NYT yesterday:

Gov. Rick Perry of Texas on Monday ordered 1,000 National Guard troops to the border with Mexico, seizing on a get-tough immigration message that foreshadows the approach to the current crisis by his party in Congress and that could position him in another bid for the Republican presidential nomination.

Mr. Perry announced the move at the Texas Capitol, but many of the intended recipients were far away from here: members of Congress in Washington, including those who are fighting with President Obama; potential migrants in Central America who are contemplating a dangerous journey to the United States; and presidential caucus voters in Iowa, where Mr. Perry visited again over the weekend.

But let's get real and return to a story, "For Medicare, Immigrants Offer Surplus, Study Finds," that appeared in the NYT a year ago:

The study, led by researchers at Harvard Medical School, measured immigrants’ contributions to the part of Medicare that pays for hospital care, a trust fund that accounts for nearly half of the federal program’s revenue.

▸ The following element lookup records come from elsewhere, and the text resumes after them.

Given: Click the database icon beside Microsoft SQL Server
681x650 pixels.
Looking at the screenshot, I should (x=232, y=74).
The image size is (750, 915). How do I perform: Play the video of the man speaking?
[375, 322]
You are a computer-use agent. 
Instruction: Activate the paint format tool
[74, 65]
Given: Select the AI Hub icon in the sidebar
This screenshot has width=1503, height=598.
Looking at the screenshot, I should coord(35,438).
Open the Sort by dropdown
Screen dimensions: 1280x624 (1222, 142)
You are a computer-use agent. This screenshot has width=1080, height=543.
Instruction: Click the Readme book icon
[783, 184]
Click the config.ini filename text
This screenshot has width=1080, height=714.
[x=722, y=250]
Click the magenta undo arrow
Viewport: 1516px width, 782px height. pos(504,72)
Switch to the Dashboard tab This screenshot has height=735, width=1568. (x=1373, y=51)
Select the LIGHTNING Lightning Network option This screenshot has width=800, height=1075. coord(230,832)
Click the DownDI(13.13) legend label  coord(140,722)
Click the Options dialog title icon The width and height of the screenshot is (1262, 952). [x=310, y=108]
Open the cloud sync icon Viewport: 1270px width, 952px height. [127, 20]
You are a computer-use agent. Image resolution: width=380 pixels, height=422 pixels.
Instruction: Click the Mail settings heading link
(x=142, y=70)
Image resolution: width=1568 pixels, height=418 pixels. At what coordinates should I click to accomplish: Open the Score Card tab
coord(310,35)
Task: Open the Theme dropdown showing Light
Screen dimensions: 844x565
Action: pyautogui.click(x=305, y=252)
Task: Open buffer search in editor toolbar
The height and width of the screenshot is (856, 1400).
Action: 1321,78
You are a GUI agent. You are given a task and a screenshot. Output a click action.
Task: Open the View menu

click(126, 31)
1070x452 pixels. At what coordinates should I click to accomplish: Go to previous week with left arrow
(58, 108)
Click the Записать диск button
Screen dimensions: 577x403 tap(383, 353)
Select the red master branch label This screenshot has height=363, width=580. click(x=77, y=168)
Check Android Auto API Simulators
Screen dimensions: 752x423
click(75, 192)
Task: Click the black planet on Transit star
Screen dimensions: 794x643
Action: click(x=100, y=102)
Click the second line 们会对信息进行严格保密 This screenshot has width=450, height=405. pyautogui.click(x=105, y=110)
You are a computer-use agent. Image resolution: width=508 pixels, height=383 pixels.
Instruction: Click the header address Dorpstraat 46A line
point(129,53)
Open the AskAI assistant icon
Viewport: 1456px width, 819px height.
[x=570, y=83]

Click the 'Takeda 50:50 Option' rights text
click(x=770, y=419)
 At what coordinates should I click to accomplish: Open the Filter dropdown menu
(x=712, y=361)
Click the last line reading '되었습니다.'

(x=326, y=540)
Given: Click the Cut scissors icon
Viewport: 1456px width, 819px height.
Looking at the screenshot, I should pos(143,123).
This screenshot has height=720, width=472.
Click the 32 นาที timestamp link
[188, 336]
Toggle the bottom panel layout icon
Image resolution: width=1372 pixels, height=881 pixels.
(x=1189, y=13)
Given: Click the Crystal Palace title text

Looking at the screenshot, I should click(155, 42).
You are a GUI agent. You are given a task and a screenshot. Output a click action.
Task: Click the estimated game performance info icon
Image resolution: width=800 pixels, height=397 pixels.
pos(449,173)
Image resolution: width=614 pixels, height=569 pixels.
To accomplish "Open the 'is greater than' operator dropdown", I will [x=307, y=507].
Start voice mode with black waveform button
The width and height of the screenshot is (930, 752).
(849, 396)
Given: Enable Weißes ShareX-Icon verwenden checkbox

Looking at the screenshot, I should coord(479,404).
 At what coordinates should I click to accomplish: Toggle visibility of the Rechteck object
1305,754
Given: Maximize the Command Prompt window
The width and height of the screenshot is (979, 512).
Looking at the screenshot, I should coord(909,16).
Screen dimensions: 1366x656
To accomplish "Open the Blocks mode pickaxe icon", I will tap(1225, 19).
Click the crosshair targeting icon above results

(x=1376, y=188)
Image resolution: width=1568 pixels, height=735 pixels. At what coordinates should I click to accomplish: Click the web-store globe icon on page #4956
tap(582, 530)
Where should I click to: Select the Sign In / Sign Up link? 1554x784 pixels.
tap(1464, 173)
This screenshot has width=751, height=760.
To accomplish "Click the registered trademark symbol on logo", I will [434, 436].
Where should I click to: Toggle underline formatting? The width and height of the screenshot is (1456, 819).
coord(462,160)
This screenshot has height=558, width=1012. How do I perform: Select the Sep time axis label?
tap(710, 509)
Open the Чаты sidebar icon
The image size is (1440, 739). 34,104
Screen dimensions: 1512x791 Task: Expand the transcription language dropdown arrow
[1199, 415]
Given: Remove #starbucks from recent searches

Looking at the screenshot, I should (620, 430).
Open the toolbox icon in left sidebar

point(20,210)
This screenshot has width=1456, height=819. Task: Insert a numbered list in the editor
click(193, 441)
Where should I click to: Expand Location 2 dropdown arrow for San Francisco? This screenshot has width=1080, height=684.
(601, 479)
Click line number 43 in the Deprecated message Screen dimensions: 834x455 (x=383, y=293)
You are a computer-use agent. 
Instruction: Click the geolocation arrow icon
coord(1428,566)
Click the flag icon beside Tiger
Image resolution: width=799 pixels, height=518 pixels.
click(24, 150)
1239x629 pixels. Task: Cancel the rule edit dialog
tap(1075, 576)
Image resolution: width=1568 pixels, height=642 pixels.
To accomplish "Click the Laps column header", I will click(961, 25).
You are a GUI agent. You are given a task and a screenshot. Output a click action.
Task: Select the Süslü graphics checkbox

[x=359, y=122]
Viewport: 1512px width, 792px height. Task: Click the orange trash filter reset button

It found that immigrants generated surpluses totaling $115 billion from 2002 to 2009. In comparison, the American-born population incurred a deficit of $28 billion over the same period.

The reason for this is simply immigrants are younger and so do not take more out of the health system than they put in to it. The median age of Hispanics, the largest immigrant group in the US, is 27. The median age for standard white Americans is 42. In short: Deporting those kids in Texas is actually an act of national madness. And those who are holding long-term Treasury bonds need to assess the real future value of those assets against the current rate of deportations. Each young person who is deported equals a person who is not around in the future to pay the ballooning medical expenses of an aging and retiring white population that spent a hella time doing nothing but sitting in cars.